Decentralisation is easier said than done, particularly when there is a pervasive but irrational political fear that being away from Dhaka—the centre of all powers—is to risk being forgotten, ignored, and diminished. Nobody wants to go outside Dhaka. The risk is too high. Time has come to fight this entrenched fear to save this city from the looming disaster. Dhaka must be decentralised. If necessary, the capital should be split between two cities. In an earlier column, I wrote, "Time has come when the idea of splitting the administrative functions of the capital into two cities should no longer appear absurd. On the contrary, the idea should rapidly sink in … Indeed, we should begin to incubate this idea in our political and administrative heads." I provided many examples of capital relocation across the world.

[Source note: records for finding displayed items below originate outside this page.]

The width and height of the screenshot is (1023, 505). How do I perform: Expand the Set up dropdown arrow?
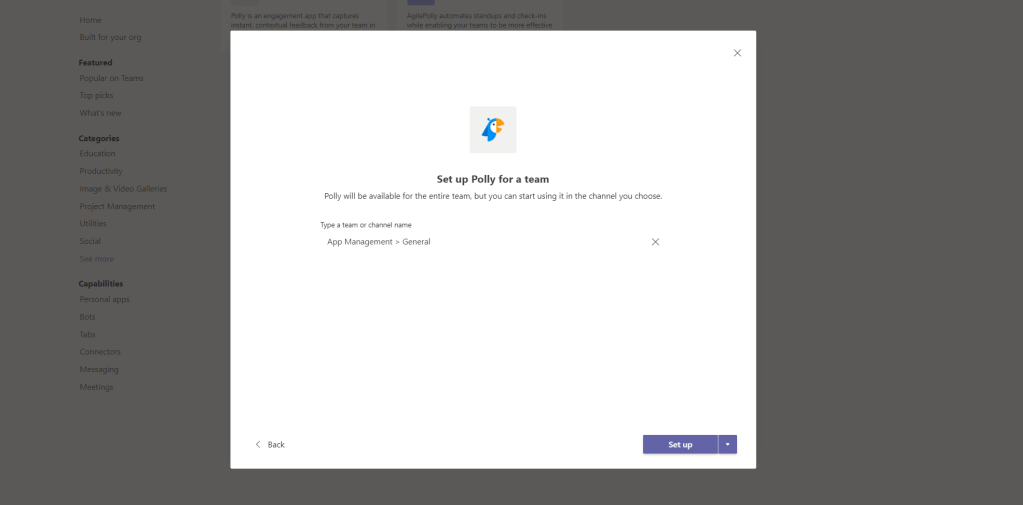click(727, 444)
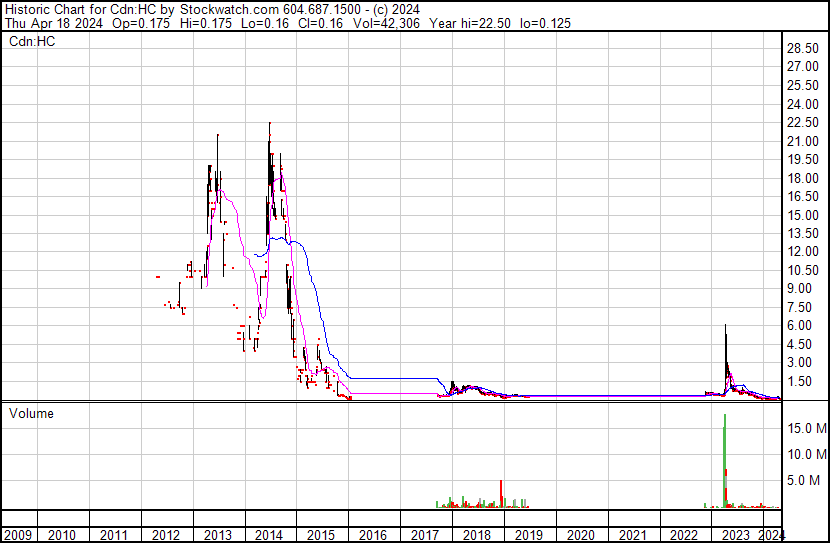The height and width of the screenshot is (543, 830).
Task: Click the Volume panel label
Action: coord(31,414)
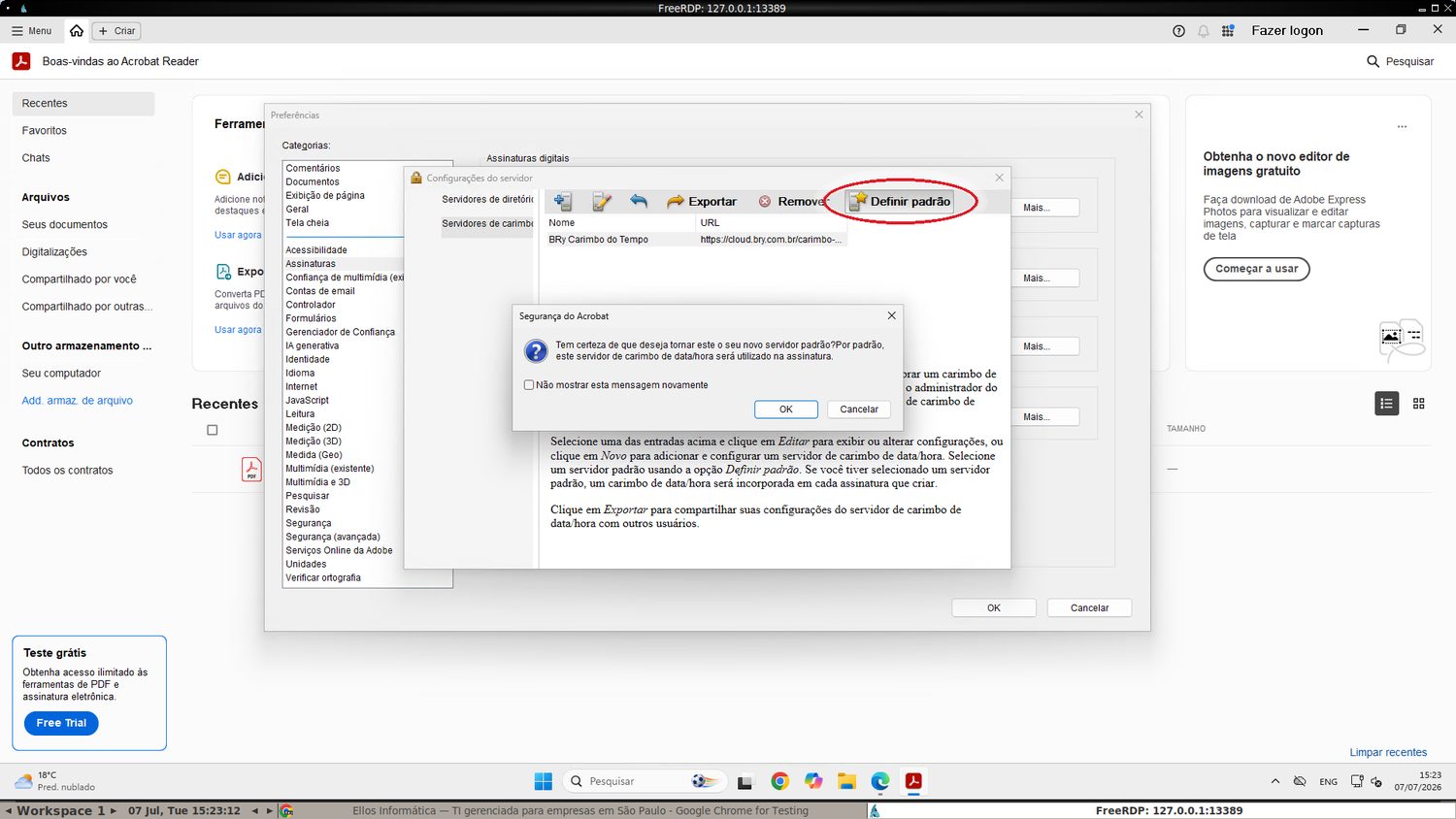This screenshot has width=1456, height=819.
Task: Click the Definir padrão star button
Action: 900,201
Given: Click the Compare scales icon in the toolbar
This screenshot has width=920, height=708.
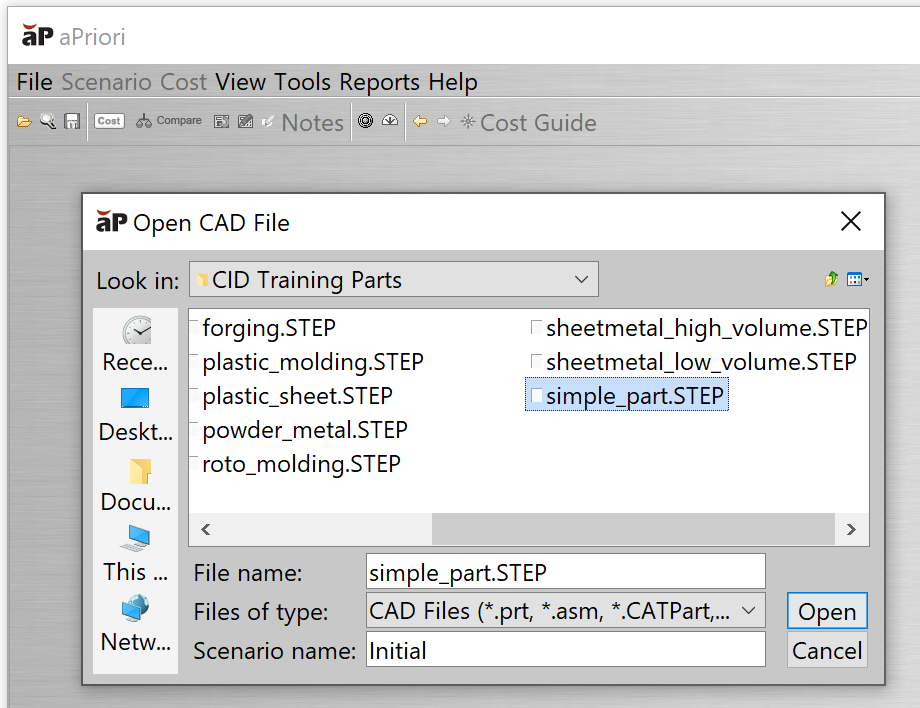Looking at the screenshot, I should 144,121.
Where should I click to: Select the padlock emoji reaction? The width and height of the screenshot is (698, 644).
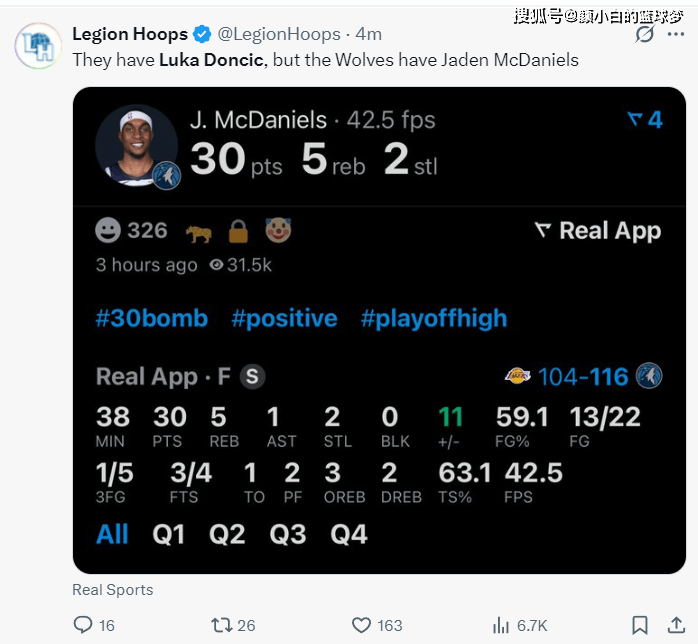point(238,231)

During Eid holidays, the insanity of Dhaka's streets disappears. That's because people return to their homes in other parts of the country. This "return" should be encouraged, facilitated, and incentivised by a policy of decentring Dhaka. Which ministry should we move to Rajshahi first?
Adnan Zillur Morshed, PhD, is an architect, architectural historian, and urbanist. He teaches in Washington, DC, and serves as executive director of the Centre for Inclusive Architecture and Urbanism at Brac University.